Similarity
Similarity in NlpTools is defined in the context of feature vectors. It is also very closely related to distance (many times one can be transformed into other).
Interfaces
We have two interfaces Similarity and Distance.
interface DistanceInterface { } interface SimilarityInterface { }
Jaccard Index
Jaccard Index is simply the count of items in the union of two sets divided by the count of items in their intersection. You can read more about Jaccard Index in Wikipedia.
Cosine Similarity
Given two vectors compute their similarity as the cosinus of their angle θ. In NlpTools the feature sets are made into vectors according to the following example.

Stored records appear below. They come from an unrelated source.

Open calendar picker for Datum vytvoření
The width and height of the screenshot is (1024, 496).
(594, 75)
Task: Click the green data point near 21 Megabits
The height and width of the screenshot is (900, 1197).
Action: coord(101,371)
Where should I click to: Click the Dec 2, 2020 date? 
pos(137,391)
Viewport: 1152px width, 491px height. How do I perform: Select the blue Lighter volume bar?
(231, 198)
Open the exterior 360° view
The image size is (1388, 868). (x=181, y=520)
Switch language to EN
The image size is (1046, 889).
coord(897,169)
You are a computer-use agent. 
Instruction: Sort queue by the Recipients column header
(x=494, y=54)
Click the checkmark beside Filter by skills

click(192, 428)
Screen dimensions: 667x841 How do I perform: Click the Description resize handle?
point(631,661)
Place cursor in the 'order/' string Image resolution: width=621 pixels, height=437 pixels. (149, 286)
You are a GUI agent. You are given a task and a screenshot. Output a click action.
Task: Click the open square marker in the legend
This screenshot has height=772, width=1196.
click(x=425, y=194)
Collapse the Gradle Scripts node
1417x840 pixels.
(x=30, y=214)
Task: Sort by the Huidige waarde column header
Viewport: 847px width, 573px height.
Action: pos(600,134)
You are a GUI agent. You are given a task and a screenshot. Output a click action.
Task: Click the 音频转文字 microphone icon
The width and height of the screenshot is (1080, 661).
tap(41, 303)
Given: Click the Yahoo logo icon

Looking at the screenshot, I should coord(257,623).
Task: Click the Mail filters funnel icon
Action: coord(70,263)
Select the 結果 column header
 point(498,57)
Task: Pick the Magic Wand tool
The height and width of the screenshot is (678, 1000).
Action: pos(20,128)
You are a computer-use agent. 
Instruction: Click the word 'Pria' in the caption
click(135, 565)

$features = array('A','B','A','C','A','C');
will be made into the vector
$v = array('A'=>3,'B'=>1,'C'=>2);
Simhash
Simhash is an implementation of the locality sensitive hash function families proposed by Moses Charikar using the Earth Mover's Distance.
Locality sensitive hash functions are hash functions that map similar documents to neighboring (in hamming space) representations.
Examples
include ('vendor/autoload.php'); use \NlpTools\Tokenizers\WhitespaceTokenizer; use \NlpTools\Similarity\JaccardIndex; use \NlpTools\Similarity\CosineSimilarity; use \NlpTools\Similarity\Simhash; $s1 = "Please allow me to introduce myself I'm a man of wealth and tase"; $s2 = "Hello, I love you, won't you tell me your name Hello, I love you, let me jump in your game"; $tok = new WhitespaceTokenizer(); $J = new JaccardIndex(); $cos = new CosineSimilarity(); $simhash = new Simhash(16); // 16 bits hash $setA = $tok->tokenize($s1); $setB = $tok->tokenize($s2); printf ( " Jaccard: %.3f Cosine: %.3f Simhash: %.3f SimhashA: %s SimhashB: %s ", $J->similarity( $setA, $setB ), $cos->similarity( $setA, $setB ), $simhash->similarity( $setA, $setB ), $simhash->simhash($setA), $simhash->simhash($setB) );